The game's western release was also well-received; Destructoid called it "the most persuasive argument" for the concept of live-action video games. The Verge called it "the best crime book you'll ever read on your PS4". RPG Site called it one of the year's best games, praising its creative parallel storytelling and stating that it is "one of the most inventive experiences ever" with "nothing else quite like it". GameSpot praised the "Excellent writing and characterization packed with drama, emotion, and humor" as well as the multiple character viewpoints and how player choices can "have far-reaching effects." IGN also praised the "excellent writing and characterization" and how choices lead to unpredictable outcomes, calling it a great visual novel. PlayStation LifeStyle called it "hands-down the best visual novel" with praise for the "character development, a rich, meaningful story, humor, action, romance", the "exceptional" dialogue, and large number of different endings.

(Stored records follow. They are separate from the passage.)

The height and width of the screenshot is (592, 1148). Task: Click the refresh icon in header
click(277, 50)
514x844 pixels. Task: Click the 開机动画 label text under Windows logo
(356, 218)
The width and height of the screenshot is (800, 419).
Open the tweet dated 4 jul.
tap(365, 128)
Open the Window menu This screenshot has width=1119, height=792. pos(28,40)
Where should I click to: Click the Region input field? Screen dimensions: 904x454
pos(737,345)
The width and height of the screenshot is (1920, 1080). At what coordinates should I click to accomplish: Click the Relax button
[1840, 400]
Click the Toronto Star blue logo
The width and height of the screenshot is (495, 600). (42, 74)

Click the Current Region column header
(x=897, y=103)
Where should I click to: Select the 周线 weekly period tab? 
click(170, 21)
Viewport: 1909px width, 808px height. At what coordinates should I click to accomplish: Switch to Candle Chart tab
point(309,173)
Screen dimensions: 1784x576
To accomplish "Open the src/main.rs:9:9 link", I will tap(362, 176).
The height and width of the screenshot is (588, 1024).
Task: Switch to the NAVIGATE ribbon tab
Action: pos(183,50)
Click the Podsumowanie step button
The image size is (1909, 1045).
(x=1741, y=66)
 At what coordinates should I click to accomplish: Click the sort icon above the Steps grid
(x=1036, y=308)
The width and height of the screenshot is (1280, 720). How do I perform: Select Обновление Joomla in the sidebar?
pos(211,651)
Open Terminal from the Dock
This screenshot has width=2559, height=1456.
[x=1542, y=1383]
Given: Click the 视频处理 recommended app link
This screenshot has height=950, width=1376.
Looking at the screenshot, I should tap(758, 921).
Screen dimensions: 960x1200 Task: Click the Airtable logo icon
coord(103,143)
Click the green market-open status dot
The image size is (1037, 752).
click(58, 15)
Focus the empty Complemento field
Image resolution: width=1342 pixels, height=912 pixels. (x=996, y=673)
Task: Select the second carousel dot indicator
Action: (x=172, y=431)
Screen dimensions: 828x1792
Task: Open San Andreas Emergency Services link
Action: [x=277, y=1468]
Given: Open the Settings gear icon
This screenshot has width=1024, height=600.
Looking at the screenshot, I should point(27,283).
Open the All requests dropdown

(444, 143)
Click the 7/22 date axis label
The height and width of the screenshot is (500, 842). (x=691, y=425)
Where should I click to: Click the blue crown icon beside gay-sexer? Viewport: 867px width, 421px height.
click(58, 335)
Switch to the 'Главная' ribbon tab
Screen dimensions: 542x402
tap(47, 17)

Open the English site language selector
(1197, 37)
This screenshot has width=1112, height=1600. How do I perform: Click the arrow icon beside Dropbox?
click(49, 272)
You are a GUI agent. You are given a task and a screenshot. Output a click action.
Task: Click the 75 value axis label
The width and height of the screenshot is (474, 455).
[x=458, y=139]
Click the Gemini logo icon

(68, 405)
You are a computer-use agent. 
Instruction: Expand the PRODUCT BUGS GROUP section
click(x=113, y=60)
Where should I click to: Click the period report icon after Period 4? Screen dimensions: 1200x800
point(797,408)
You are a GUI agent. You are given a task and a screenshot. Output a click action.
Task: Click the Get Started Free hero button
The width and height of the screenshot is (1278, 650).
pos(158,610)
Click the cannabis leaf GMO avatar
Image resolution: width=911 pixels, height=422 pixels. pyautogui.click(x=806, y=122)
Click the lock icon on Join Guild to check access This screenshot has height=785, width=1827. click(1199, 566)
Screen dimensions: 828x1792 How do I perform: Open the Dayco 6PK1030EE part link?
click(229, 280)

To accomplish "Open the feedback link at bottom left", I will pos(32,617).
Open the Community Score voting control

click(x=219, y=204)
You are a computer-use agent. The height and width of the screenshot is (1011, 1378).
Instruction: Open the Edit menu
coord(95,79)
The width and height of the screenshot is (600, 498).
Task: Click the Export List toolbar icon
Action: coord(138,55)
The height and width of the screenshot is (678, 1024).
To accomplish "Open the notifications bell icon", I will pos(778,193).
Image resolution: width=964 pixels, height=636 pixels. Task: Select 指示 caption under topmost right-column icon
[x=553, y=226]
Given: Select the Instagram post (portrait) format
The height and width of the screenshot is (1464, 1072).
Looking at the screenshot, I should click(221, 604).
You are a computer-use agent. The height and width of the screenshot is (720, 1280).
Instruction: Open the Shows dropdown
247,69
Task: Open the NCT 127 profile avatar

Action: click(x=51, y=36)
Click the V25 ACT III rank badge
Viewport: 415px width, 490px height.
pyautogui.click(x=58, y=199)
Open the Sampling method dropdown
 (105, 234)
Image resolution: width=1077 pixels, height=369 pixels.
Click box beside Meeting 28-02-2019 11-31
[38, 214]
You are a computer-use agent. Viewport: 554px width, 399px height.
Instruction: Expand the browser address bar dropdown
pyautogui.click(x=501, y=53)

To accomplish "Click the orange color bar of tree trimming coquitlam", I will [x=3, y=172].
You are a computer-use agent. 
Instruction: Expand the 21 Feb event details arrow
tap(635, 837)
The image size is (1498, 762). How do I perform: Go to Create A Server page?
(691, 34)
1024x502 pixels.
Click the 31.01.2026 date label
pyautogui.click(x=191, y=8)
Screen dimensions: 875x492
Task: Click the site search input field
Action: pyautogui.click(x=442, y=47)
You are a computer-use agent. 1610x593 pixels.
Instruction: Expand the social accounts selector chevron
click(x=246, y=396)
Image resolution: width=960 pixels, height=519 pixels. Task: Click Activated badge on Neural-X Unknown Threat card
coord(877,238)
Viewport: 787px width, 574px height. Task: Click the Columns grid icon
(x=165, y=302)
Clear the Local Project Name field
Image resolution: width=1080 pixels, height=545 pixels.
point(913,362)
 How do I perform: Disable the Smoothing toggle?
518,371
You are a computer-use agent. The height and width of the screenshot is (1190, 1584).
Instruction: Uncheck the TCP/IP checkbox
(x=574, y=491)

Hardcore Gamer said it is "clearly the child of Spike Chunsoft as it pioneered many of the features that fans know and love from the Zero Escape and Danganronpa games" yet has "a totally distinct identity from both those titles." Gameblog said it tells a "riveting" story, makes "clever use of its multiple bad endings system" and "introduces you to a cast of characters" that "grows on you so much" that "once the game ends, you're sad that you'll never see them again." GamesMaster called it a "wild ride from start to finish, with memorable characters and an absorbing plot." RPGFan said its "nonlinear, vignette-based narrative is a perfect fit for the Sound Novel format," praised the script, and said "it's a title that even the staunchest visual novel skeptic can get a lot of enjoyment out of."

Aggregate score
| Aggregator | Score |
|---|---|
| Metacritic | 85/100 |

Review scores
| Publication | Score |
|---|---|
| Destructoid | 8.5/10 |
| Famitsu | 10/10, 10/10, 10/10, 10/10 |
| GamesMaster | 88% |
| GameSpot | 8/10 |
| IGN | 8/10 |
| PlayStation Official Magazine – UK | 8/10 |
| Gameblog | 9/10 |
| Hardcore Gamer | 4.5/5 |
| PlayStation LifeStyle | 10/10 |
| RPGFan | 87% |
| RPG Site | 10/10 |
| Vandal | 8.5/10 |

==Future==
According to Nakamura, there were no plans for a sequel to 428 due to the number of copies sold throughout Japan, but has said that he has no problems conceptualizing the last game in the trilogy.

A successor to the game was first announced by game designer Jiro Ishii on April 28, 2025, with a link to a crowdfunding project. On June 28, the funding exceeded the required fund by over 670%, which led to the full development of the project, later named Shibuya Scramble Stories. On July 14, Ishii launched a livestream video event where he announced that a game demo will be released by 2027 while the full game is expected to be out by 2028. Future livestreams had shown parts of the game, such as the return of some past actors from 428: Shibuya Scramble and Machi, the return of composer Hideki Sakamoto with a new main theme, and other staff members from 428 working on the new game.